React Flask MongoDB Paddle

This project was completed at HackMIT 2017 in collaboration with Zachary Liu, Roland Fong, and Evan Wildenhain. In this project, we trained a neural network using Baidu's Paddle machine learning API to detect political leanings of users through sentiment analysis of their Facebook or Twitter feeds, and then used this information to generate recommendations of news articles that may challenge their beliefs in hope of expanding their exposure to differing opinions and eventually shattering the political echo chambers that we tend to find ourselves in nowadays. We also use the same neural network to determine the political leaning and the amount of incendiary content (i.e. resentment) found in articles, and we choose to offer those with low amounts of such content as recommendations so that the users would not be immediately repulsed by them. We earned a $10,000 dollar award for this project.

Modeling Routing Algebras and the Stable Routing Problem in Cubical Type Theory

Agda RedTT

This is my thesis research project, completed during my undergraduate studies.

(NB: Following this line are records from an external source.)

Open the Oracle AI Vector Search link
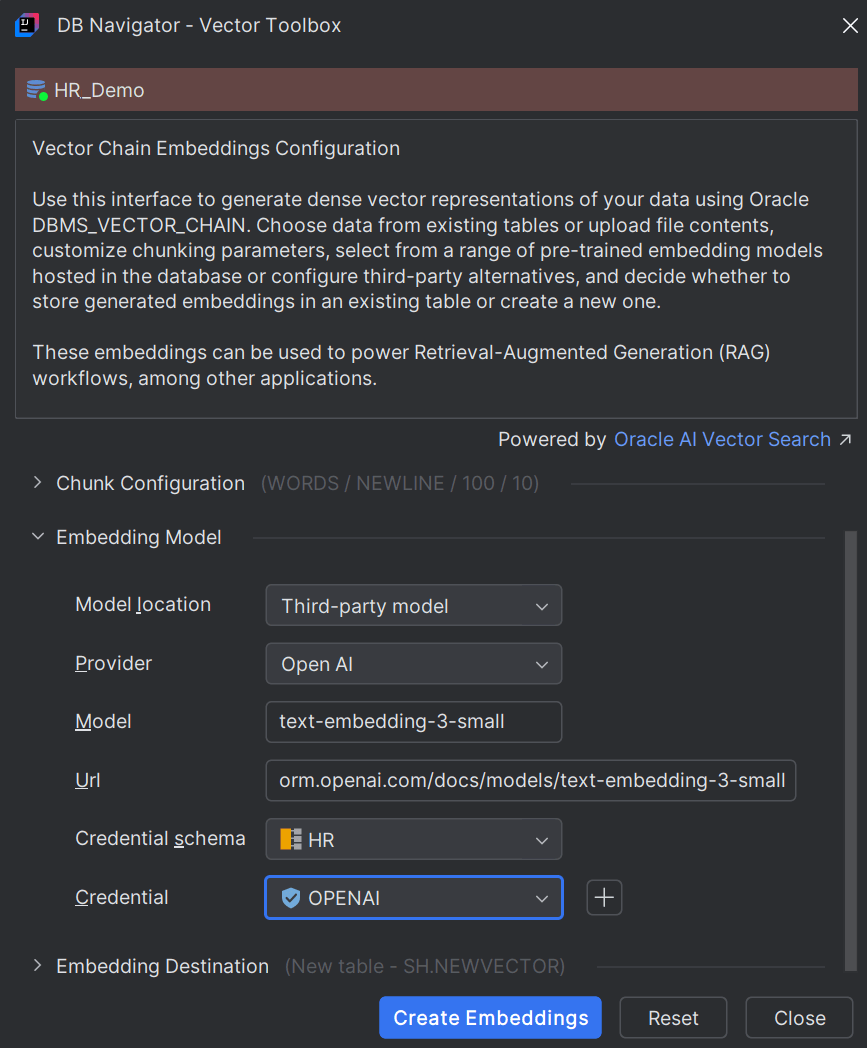 pos(722,439)
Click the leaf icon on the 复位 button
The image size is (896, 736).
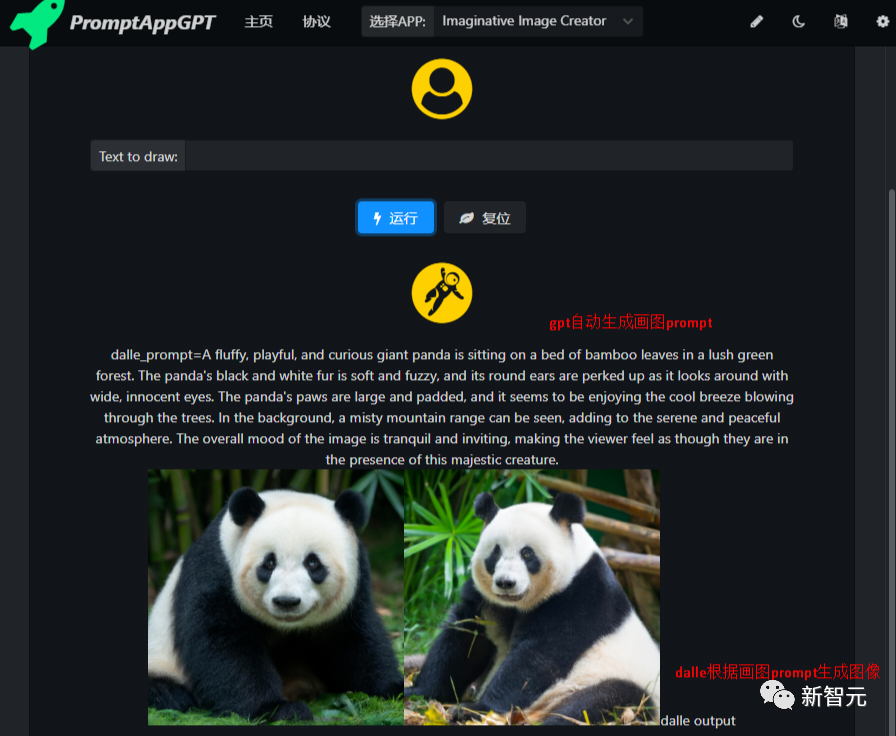coord(467,217)
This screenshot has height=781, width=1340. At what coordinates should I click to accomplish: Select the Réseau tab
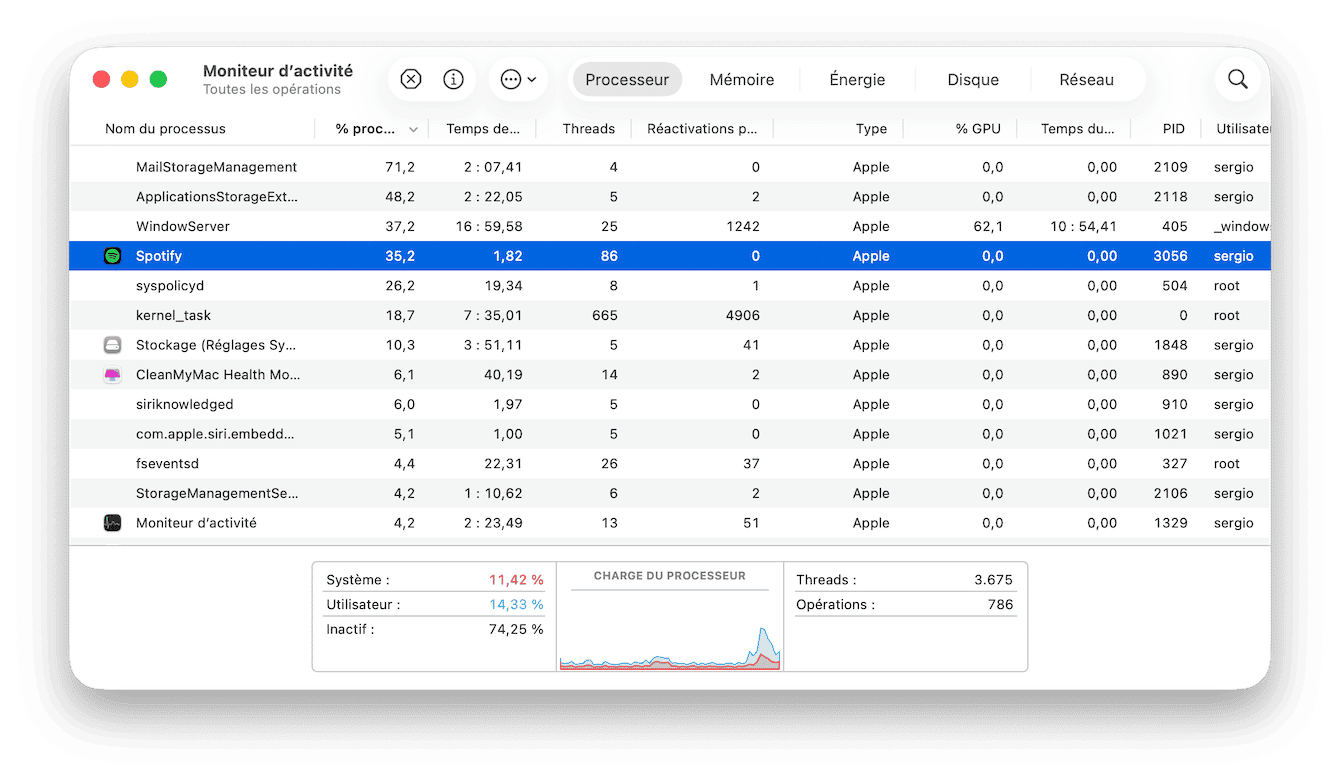tap(1086, 80)
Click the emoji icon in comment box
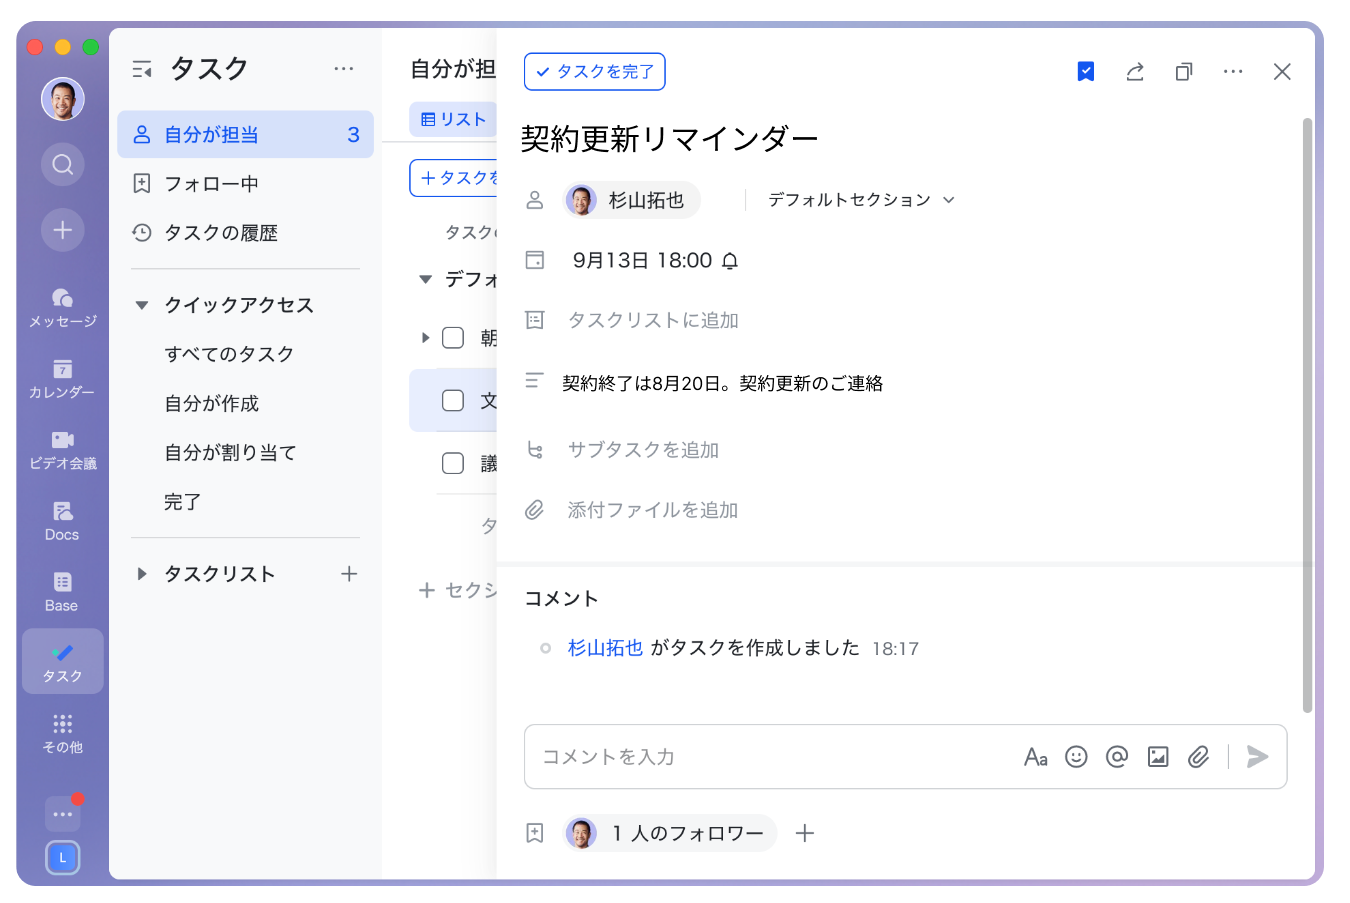 tap(1076, 757)
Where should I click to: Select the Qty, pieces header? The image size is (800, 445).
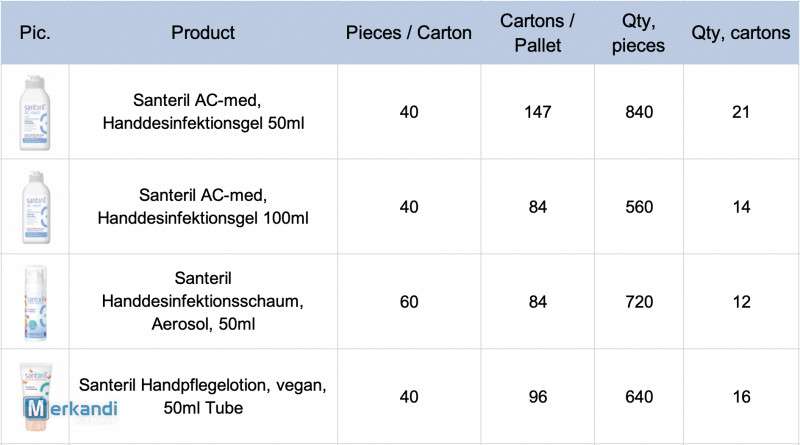pos(638,33)
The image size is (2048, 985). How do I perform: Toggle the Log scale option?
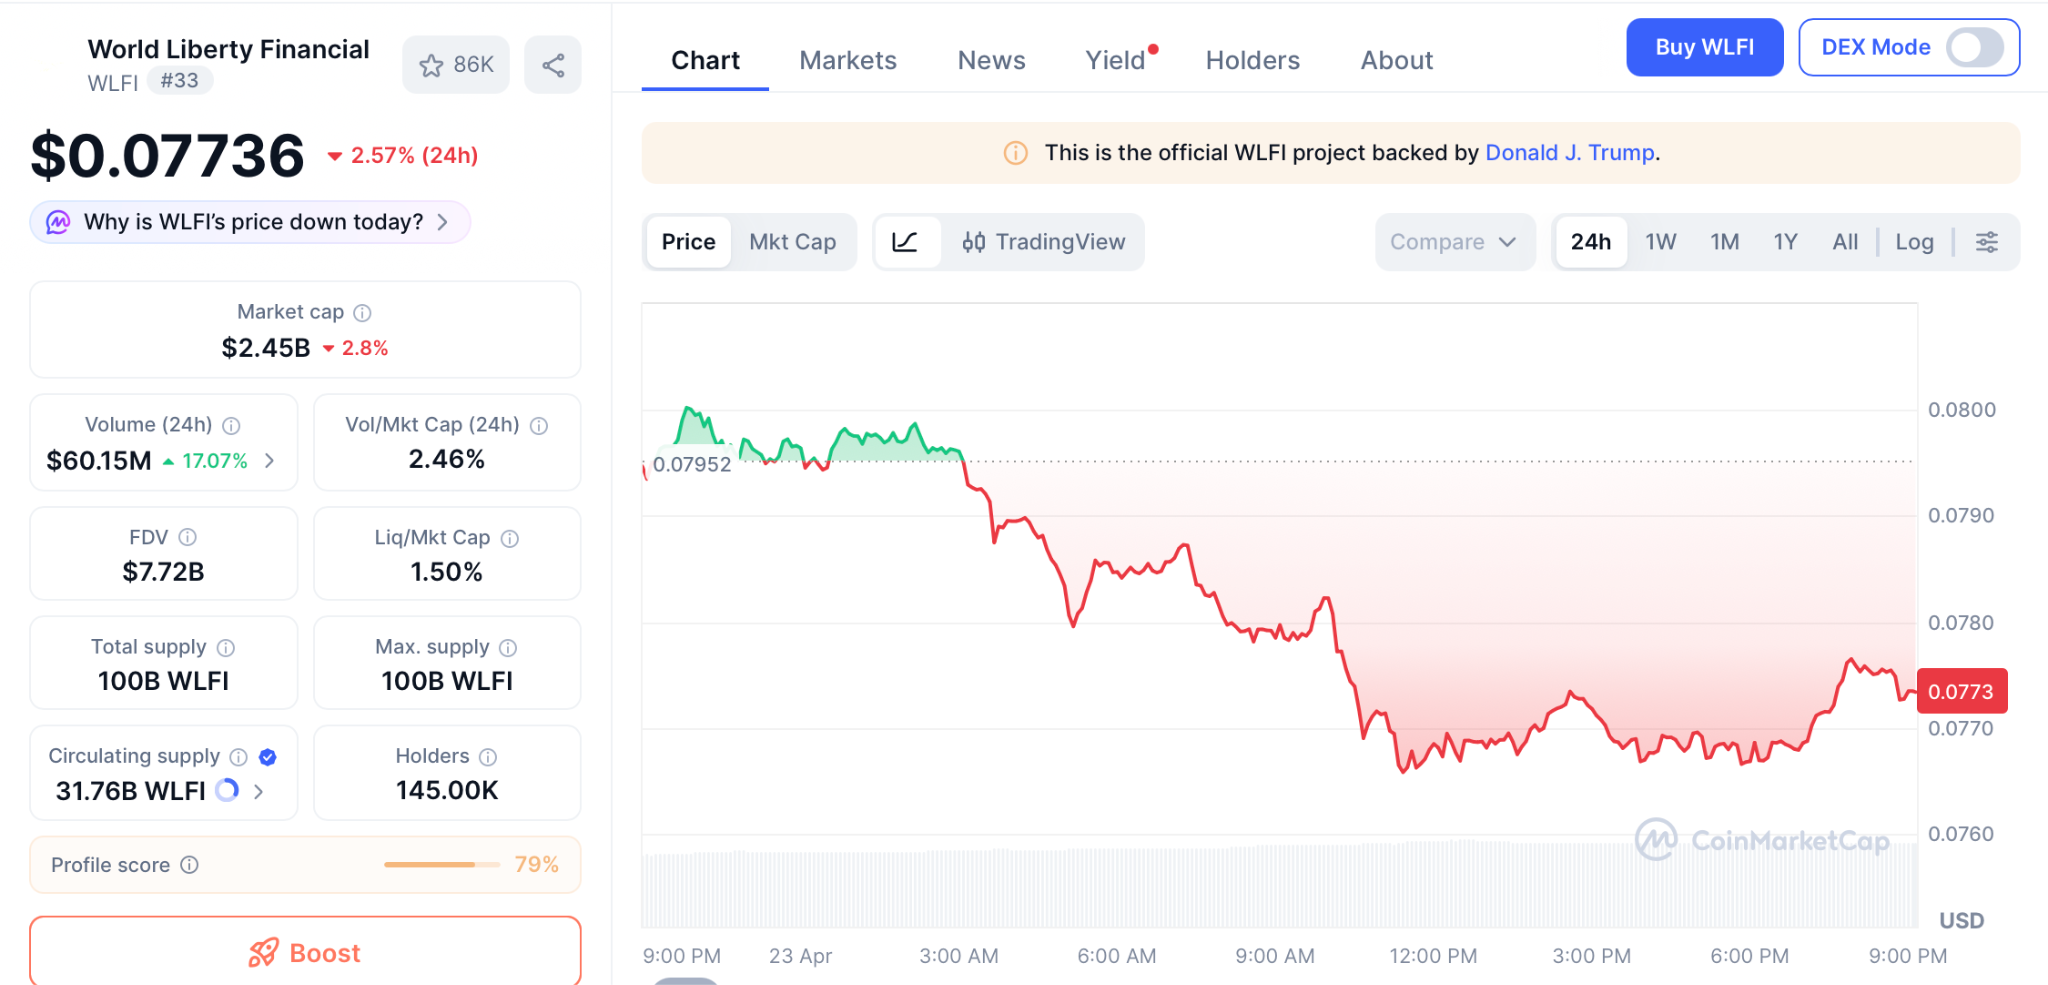1914,242
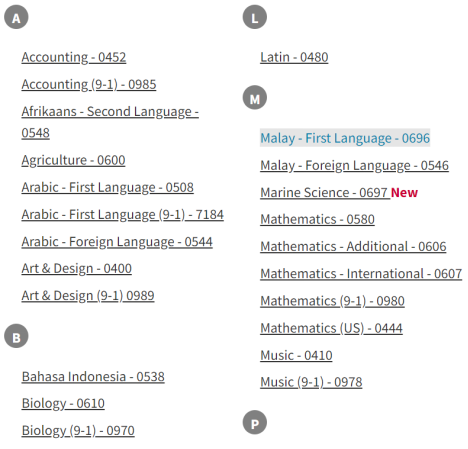Screen dimensions: 468x449
Task: Open Art & Design (9-1) 0989
Action: (88, 296)
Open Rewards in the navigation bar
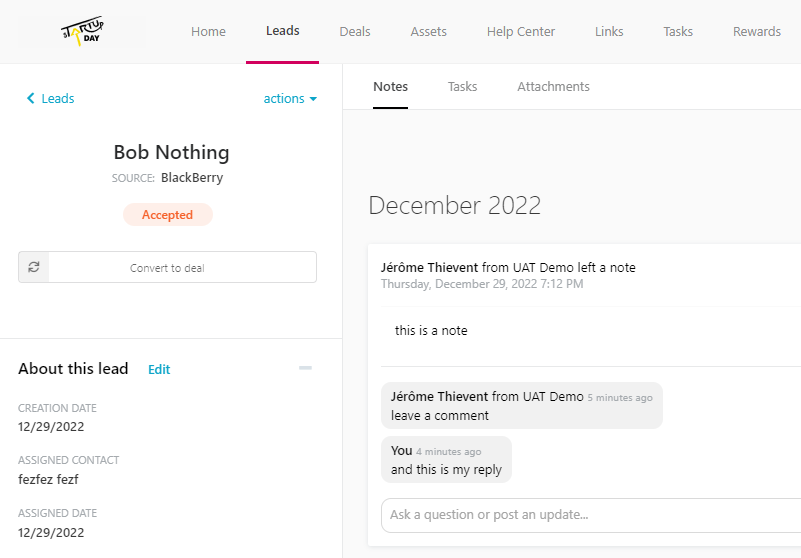The image size is (801, 558). [757, 31]
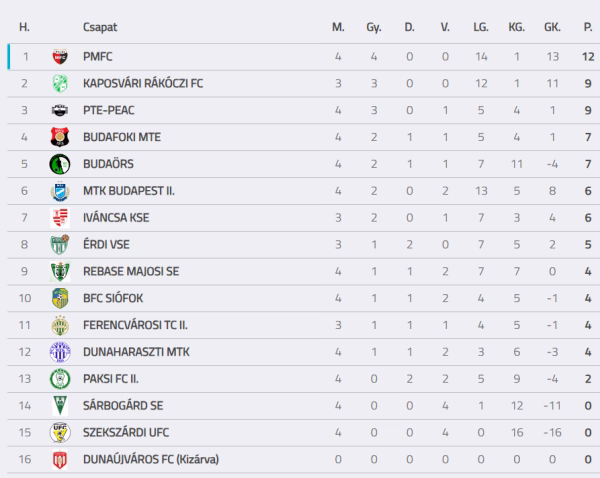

In this project, I used new techniques the functional programming language Agda, which is based on the newly developed cubical type theory, to encode proofs about the Stable Routing Problem. Agda's type checker can then be used to verify that the logic in the proofs is correct. I was awared the "Outstanding Computer Science Senior Thesis Prize" for this work. I was advised by David Walker and Matthew Weaver.

Web Assistant for Room Draw (WARD)

Flask Pony ORM JQuery Select2

This project was completed as part of the course COS 333 in collaboration with Theodore Ando, Eitan Zlatin, Yafah Edelman, and Alexandra Palocz. The goal of this project was to design a web app that students at our university could use to plan, research, and coordinate room draw with their friends, all in one place. Our app allows users to search among available rooms using fuzzy search and filters, save rooms in favorite lists (which is then synced with their draw groups), compare different rooms side by side, and upload photos and reviews of their own rooms to the central database where other users can view them. We also used a statistical model to predict the likelihood that users would be able to draw into a room of their choice based on historical data.